Data entries
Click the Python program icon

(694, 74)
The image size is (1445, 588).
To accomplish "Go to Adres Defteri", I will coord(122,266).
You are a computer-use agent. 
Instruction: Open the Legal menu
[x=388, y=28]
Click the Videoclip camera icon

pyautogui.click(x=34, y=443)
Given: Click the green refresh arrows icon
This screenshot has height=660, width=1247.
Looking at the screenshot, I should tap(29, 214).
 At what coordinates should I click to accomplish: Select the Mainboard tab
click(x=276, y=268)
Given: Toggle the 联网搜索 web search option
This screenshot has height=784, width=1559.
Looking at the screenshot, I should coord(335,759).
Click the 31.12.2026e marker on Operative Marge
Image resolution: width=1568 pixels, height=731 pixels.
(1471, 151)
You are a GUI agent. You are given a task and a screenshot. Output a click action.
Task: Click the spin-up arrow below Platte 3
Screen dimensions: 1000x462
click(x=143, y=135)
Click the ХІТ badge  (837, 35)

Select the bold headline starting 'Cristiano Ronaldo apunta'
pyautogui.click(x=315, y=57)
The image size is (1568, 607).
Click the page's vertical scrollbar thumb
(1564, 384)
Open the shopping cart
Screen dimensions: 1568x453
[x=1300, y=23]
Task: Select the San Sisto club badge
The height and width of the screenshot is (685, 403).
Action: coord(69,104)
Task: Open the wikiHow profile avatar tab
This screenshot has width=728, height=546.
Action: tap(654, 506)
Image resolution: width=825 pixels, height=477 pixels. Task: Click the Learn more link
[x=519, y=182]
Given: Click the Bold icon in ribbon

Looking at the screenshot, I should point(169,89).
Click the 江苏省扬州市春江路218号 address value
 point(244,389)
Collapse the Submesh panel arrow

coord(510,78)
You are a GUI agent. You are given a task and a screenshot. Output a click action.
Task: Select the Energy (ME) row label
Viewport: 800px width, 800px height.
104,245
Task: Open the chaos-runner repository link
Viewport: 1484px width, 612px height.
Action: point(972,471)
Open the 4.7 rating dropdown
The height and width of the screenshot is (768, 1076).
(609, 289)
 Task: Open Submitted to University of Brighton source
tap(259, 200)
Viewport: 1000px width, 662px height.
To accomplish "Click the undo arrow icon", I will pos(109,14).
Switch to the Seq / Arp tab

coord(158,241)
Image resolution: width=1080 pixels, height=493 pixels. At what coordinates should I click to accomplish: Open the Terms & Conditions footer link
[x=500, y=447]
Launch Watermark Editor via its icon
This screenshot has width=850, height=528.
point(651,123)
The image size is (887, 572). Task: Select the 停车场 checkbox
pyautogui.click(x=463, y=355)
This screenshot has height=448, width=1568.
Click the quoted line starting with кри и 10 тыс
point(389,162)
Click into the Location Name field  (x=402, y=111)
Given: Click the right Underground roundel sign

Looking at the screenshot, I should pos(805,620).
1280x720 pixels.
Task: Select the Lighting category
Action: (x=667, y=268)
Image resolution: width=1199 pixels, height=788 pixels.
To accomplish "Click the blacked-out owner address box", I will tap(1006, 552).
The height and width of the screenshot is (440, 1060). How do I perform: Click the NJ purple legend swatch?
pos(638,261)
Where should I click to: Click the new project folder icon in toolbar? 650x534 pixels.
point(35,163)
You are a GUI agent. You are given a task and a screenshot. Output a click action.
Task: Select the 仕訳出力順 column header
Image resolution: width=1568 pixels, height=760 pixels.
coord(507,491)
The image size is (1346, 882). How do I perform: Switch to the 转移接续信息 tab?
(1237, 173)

### REQUIREMENT
Each entry above must be repeated word for word.

### ANSWER SPACE
Click the Python program icon

(694, 74)
The image size is (1445, 588).
To accomplish "Go to Adres Defteri", I will coord(122,266).
You are a computer-use agent. 
Instruction: Open the Legal menu
[x=388, y=28]
Click the Videoclip camera icon

pyautogui.click(x=34, y=443)
Given: Click the green refresh arrows icon
This screenshot has height=660, width=1247.
Looking at the screenshot, I should tap(29, 214).
 At what coordinates should I click to accomplish: Select the Mainboard tab
click(x=276, y=268)
Given: Toggle the 联网搜索 web search option
This screenshot has height=784, width=1559.
Looking at the screenshot, I should coord(335,759).
Click the 31.12.2026e marker on Operative Marge
Image resolution: width=1568 pixels, height=731 pixels.
(1471, 151)
You are a GUI agent. You are given a task and a screenshot. Output a click action.
Task: Click the spin-up arrow below Platte 3
Screen dimensions: 1000x462
click(x=143, y=135)
Click the ХІТ badge  (837, 35)

Select the bold headline starting 'Cristiano Ronaldo apunta'
pyautogui.click(x=315, y=57)
The image size is (1568, 607).
Click the page's vertical scrollbar thumb
(1564, 384)
Open the shopping cart
Screen dimensions: 1568x453
[x=1300, y=23]
Task: Select the San Sisto club badge
The height and width of the screenshot is (685, 403).
Action: coord(69,104)
Task: Open the wikiHow profile avatar tab
This screenshot has width=728, height=546.
Action: tap(654, 506)
Image resolution: width=825 pixels, height=477 pixels. Task: Click the Learn more link
[x=519, y=182]
Given: Click the Bold icon in ribbon

Looking at the screenshot, I should point(169,89).
Click the 江苏省扬州市春江路218号 address value
 point(244,389)
Collapse the Submesh panel arrow

coord(510,78)
You are a GUI agent. You are given a task and a screenshot. Output a click action.
Task: Select the Energy (ME) row label
Viewport: 800px width, 800px height.
104,245
Task: Open the chaos-runner repository link
Viewport: 1484px width, 612px height.
Action: point(972,471)
Open the 4.7 rating dropdown
The height and width of the screenshot is (768, 1076).
(609, 289)
 Task: Open Submitted to University of Brighton source
tap(259, 200)
Viewport: 1000px width, 662px height.
To accomplish "Click the undo arrow icon", I will pos(109,14).
Switch to the Seq / Arp tab

coord(158,241)
Image resolution: width=1080 pixels, height=493 pixels. At what coordinates should I click to accomplish: Open the Terms & Conditions footer link
[x=500, y=447]
Launch Watermark Editor via its icon
This screenshot has width=850, height=528.
point(651,123)
The image size is (887, 572). Task: Select the 停车场 checkbox
pyautogui.click(x=463, y=355)
This screenshot has height=448, width=1568.
Click the quoted line starting with кри и 10 тыс
point(389,162)
Click into the Location Name field  (x=402, y=111)
Given: Click the right Underground roundel sign

Looking at the screenshot, I should pos(805,620).
1280x720 pixels.
Task: Select the Lighting category
Action: (x=667, y=268)
Image resolution: width=1199 pixels, height=788 pixels.
To accomplish "Click the blacked-out owner address box", I will tap(1006, 552).
The height and width of the screenshot is (440, 1060). How do I perform: Click the NJ purple legend swatch?
pos(638,261)
Where should I click to: Click the new project folder icon in toolbar? 650x534 pixels.
point(35,163)
You are a GUI agent. You are given a task and a screenshot. Output a click action.
Task: Select the 仕訳出力順 column header
Image resolution: width=1568 pixels, height=760 pixels.
coord(507,491)
The image size is (1346, 882). How do I perform: Switch to the 转移接续信息 tab?
(1237, 173)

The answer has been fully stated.